(Dataset excerpts)
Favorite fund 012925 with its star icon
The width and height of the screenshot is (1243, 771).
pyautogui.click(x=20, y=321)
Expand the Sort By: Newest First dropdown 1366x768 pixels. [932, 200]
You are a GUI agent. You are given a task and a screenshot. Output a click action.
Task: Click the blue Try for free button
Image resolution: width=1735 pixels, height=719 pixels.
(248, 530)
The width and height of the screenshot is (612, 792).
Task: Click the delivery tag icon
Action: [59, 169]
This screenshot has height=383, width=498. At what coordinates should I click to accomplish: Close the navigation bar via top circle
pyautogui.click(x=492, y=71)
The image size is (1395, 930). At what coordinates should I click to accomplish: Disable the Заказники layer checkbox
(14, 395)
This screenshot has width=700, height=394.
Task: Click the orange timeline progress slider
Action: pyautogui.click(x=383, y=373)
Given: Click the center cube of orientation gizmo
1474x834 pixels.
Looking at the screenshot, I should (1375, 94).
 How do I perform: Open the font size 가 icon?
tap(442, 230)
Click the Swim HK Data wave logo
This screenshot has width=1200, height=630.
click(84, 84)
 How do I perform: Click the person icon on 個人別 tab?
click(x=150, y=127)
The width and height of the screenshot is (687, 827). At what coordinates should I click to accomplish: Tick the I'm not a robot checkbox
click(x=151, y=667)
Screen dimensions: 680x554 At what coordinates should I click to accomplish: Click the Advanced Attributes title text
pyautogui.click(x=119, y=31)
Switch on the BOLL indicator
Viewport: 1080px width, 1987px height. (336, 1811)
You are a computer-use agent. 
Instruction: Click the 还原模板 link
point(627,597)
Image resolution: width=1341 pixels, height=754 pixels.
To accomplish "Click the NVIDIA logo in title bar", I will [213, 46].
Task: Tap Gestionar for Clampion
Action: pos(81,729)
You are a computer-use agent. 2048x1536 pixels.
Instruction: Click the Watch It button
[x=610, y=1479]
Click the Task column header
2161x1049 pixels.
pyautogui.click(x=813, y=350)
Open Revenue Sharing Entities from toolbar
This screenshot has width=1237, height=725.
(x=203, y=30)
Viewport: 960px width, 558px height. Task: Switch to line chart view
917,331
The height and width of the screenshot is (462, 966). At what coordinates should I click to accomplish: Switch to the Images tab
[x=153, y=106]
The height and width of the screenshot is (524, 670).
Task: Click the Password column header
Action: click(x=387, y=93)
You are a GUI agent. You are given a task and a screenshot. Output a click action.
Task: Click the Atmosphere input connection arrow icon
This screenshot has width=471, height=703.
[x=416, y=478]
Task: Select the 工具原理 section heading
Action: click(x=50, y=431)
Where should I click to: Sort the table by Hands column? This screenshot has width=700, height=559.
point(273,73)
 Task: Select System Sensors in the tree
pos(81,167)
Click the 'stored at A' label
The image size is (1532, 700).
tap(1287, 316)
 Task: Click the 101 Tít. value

◆ **Problem statement**:
Within the data above, determine the number of lines that contain the word "agent"; write only that number.

◆ **Solution to this exercise**:
4